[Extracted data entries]
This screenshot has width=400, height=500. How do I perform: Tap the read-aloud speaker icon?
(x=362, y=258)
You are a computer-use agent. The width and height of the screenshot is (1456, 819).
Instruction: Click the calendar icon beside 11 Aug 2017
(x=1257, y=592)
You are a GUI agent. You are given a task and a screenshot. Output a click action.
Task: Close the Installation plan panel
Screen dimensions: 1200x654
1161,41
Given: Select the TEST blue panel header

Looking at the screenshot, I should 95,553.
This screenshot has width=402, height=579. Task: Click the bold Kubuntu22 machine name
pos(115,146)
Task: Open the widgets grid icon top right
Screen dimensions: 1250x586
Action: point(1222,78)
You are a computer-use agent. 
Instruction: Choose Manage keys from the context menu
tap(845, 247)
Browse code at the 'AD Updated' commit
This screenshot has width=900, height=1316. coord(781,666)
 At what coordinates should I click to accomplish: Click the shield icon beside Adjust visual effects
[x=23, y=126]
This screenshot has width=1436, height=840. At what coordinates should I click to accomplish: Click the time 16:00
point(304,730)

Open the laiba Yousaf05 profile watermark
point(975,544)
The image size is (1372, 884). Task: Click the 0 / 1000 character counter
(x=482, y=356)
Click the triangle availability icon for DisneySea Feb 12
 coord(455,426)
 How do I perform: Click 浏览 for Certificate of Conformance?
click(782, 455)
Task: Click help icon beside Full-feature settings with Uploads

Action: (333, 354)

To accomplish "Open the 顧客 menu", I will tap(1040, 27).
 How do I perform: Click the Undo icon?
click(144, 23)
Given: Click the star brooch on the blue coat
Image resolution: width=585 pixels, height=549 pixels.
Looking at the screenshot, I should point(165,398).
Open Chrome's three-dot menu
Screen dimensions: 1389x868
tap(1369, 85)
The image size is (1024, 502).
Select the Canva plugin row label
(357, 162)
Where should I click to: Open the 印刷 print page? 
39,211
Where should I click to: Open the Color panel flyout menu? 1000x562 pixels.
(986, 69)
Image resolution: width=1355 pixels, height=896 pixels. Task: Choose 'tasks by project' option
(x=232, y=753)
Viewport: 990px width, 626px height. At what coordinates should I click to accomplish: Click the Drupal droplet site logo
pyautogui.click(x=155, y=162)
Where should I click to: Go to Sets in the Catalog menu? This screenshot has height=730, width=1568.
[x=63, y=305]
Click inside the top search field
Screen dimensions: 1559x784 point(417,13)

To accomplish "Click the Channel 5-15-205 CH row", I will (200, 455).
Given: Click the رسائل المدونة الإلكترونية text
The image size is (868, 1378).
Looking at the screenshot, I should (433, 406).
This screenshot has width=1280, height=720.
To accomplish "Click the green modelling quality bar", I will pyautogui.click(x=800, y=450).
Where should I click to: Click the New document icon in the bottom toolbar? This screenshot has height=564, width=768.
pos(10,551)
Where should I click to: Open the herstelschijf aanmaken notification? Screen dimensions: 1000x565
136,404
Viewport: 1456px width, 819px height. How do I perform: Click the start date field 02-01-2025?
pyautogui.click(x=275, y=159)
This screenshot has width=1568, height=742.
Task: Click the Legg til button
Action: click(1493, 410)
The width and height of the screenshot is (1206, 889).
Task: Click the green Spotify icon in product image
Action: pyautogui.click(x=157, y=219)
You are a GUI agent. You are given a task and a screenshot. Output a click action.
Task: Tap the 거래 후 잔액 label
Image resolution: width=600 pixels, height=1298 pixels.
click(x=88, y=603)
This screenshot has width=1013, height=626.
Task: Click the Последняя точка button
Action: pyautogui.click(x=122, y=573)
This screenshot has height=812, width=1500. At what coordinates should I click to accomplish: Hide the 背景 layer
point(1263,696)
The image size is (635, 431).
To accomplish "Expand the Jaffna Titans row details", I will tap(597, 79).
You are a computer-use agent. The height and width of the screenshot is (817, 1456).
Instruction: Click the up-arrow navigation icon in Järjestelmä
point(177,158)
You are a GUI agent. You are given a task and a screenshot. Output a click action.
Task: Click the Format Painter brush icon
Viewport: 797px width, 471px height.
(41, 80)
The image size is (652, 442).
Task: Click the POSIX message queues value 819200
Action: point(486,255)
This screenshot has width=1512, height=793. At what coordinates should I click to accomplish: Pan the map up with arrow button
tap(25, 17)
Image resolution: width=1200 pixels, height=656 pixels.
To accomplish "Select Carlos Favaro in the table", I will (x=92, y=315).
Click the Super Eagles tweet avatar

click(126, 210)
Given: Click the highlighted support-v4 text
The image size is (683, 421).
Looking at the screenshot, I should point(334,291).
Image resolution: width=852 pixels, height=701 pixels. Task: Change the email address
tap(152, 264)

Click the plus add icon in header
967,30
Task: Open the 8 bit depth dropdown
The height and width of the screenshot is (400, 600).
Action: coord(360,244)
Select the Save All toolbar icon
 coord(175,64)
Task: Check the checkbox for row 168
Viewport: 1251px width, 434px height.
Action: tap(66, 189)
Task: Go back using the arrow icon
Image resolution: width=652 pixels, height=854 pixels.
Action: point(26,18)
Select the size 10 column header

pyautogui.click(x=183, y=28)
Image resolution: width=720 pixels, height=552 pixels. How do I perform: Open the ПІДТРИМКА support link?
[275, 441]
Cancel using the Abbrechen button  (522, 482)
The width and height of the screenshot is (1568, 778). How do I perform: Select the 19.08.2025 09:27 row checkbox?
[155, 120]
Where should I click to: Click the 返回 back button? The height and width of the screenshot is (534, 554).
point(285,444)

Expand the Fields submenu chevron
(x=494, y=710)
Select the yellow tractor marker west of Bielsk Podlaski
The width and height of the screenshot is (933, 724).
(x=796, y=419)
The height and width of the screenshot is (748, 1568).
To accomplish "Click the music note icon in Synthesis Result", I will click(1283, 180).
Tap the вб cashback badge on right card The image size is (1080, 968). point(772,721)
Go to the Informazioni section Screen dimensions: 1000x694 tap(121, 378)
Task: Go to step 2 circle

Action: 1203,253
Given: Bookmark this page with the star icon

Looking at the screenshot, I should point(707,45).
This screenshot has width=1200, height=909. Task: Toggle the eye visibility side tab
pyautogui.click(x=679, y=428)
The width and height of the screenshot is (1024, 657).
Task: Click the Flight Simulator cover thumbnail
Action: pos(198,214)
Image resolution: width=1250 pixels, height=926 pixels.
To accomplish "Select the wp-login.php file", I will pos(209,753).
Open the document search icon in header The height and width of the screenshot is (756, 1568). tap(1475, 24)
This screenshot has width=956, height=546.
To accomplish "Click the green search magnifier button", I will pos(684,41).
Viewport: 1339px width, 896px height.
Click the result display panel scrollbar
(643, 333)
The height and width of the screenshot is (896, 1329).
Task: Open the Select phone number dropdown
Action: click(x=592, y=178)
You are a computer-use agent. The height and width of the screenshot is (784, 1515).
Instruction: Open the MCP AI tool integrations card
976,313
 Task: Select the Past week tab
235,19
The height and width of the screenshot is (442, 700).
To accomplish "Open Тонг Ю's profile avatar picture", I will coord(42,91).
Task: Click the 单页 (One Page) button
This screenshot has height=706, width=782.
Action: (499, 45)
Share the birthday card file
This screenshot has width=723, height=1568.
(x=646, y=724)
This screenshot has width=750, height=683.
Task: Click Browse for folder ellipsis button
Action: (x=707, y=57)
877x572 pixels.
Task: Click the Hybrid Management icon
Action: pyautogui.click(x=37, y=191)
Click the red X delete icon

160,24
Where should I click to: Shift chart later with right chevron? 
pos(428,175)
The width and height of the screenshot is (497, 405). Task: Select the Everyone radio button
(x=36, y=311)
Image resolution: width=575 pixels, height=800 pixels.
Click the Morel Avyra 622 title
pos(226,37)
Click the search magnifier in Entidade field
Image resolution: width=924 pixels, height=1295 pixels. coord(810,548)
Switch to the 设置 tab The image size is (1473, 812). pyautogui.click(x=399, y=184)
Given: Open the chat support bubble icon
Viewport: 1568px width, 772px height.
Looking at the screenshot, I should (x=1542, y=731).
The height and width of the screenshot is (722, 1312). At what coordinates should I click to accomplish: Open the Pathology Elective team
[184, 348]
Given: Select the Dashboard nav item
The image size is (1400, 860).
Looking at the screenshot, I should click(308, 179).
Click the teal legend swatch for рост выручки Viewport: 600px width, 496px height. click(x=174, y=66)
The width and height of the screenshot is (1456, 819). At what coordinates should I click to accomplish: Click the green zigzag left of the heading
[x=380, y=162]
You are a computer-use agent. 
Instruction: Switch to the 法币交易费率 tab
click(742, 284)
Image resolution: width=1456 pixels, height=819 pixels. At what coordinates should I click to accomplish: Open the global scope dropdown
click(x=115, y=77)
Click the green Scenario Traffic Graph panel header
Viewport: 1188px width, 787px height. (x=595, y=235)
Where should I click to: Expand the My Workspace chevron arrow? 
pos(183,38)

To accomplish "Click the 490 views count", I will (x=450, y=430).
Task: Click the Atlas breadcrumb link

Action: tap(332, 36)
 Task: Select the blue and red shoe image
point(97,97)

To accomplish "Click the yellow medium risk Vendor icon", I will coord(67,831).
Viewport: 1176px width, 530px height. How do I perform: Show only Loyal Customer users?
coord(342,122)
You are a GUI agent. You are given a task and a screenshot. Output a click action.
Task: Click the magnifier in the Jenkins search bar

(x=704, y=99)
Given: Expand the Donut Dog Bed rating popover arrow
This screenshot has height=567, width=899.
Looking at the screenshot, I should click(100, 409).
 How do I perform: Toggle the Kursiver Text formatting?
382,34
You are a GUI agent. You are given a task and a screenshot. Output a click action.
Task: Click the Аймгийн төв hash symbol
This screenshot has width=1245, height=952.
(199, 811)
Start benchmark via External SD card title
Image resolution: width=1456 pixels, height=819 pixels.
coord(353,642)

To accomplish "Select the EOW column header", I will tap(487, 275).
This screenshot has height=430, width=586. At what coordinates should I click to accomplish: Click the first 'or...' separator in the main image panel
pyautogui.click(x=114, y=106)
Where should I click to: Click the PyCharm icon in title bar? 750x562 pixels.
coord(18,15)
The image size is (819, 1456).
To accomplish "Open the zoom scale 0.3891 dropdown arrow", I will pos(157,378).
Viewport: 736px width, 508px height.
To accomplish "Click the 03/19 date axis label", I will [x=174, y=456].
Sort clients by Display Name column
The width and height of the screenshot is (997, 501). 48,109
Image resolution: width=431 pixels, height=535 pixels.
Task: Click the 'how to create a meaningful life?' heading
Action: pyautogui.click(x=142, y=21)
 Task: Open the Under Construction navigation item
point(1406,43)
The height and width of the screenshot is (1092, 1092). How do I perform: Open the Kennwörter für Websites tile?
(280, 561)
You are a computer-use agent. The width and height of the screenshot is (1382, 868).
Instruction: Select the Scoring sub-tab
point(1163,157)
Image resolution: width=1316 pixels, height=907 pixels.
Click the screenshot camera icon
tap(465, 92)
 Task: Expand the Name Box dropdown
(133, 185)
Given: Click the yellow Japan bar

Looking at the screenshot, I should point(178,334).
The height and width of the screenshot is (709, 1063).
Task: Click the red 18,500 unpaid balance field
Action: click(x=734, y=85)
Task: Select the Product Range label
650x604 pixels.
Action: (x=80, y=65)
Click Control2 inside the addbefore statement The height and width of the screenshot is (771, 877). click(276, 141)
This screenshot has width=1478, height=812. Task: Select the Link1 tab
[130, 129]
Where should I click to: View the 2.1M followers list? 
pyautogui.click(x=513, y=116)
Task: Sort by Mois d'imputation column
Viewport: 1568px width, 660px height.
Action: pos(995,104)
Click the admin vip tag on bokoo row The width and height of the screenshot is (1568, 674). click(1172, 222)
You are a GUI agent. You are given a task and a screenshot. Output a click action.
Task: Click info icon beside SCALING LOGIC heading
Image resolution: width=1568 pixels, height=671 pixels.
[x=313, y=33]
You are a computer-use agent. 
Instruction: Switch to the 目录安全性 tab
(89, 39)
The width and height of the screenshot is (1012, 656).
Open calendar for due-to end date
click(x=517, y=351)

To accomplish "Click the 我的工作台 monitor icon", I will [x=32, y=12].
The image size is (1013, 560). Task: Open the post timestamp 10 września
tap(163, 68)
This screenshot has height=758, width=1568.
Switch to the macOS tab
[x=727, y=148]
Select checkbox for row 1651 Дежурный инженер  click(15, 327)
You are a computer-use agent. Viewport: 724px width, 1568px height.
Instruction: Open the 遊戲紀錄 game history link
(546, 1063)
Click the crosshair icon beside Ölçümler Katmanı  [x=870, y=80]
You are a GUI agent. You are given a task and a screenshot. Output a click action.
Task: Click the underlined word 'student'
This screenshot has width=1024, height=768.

YOUR TASK: Retype the material word for word, from its first line through the line that contains "Action: point(1222,78)".

FINISHED TASK:
This screenshot has width=400, height=500. How do I perform: Tap the read-aloud speaker icon?
(x=362, y=258)
You are a computer-use agent. The width and height of the screenshot is (1456, 819).
Instruction: Click the calendar icon beside 11 Aug 2017
(x=1257, y=592)
You are a GUI agent. You are given a task and a screenshot. Output a click action.
Task: Close the Installation plan panel
Screen dimensions: 1200x654
1161,41
Given: Select the TEST blue panel header

Looking at the screenshot, I should 95,553.
This screenshot has width=402, height=579. Task: Click the bold Kubuntu22 machine name
pos(115,146)
Task: Open the widgets grid icon top right
Screen dimensions: 1250x586
Action: point(1222,78)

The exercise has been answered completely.